Comme je l’ai rappelé, nous avons assisté à une réorganisation du maintien de l’ordre qui permet aux forces de l’ordre d’être plus mobiles, présentes sur l’ensemble du territoire et plus dynamiques. Elles peuvent ainsi disposer d’une plus grande autonomie. Depuis plusieurs mois, la doctrine historique reposant sur le principe de la mise distance pour éviter un contact direct avec les manifestants a sensiblement évolué, afin que les compagnies de CRS ou de gendarmes mobiles ne soient plus simples spectateurs des agissements de ces casseurs appelés Black Blocs qui empêchent tout individu d’exercer son droit de manifester librement.
Ce changement de doctrine visant à permettre une intervention plus directe et plus réactive est, certes, salutaire, mais n’est pas dénué de conséquences. Lorsque des policiers et des gendarmes vont au contact, le risque de blessures s’accroît, du côté des manifestants comme des forces de l’ordre.

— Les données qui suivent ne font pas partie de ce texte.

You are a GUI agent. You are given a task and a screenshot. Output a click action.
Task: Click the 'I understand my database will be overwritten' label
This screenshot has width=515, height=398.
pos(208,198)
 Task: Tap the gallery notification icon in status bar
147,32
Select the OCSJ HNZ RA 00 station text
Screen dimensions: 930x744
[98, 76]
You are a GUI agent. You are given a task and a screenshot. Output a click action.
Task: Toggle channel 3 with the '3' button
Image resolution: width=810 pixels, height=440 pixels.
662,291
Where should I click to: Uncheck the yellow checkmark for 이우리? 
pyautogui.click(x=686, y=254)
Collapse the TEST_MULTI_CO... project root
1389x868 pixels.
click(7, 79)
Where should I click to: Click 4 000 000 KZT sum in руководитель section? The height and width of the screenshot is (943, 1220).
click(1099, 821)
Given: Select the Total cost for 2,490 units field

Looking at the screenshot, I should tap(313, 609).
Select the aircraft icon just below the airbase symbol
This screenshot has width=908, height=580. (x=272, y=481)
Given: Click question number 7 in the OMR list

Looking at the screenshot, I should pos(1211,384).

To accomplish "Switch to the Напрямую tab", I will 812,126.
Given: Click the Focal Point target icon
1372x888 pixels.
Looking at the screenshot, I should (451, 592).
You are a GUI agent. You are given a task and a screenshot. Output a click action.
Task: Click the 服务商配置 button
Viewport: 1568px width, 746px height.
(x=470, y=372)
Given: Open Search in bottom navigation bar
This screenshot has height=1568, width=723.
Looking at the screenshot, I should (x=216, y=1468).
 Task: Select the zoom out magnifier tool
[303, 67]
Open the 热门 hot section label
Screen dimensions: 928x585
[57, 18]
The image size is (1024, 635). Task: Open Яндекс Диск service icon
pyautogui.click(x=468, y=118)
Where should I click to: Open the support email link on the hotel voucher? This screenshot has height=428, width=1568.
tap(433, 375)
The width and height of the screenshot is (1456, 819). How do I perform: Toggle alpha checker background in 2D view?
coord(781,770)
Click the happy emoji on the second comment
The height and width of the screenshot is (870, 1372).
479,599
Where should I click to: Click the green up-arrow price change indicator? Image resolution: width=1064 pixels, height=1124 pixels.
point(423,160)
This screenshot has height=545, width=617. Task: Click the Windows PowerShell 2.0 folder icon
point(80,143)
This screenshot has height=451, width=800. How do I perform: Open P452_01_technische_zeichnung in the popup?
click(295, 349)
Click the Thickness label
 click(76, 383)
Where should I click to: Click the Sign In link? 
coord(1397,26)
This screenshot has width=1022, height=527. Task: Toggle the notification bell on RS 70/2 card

Enfin, le débat d’aujourd’hui nous donne l’occasion d’évoquer la décision rendue par le Défenseur des droits en décembre dernier rappelant que « les fonctionnaires de police et militaires de gendarmerie […] appartenant aux services et aux unités engagées en opération de maintien de l’ordre ne peuvent, au cours de ces opérations, dissimuler leur visage, notamment par une cagoule ».
Ce principe vient renforcer celui que met en œuvre la loi du 2 mars 2011, qui dispose que « se dissimuler le visage, c’est porter atteinte aux exigences minimales de la vie en société ».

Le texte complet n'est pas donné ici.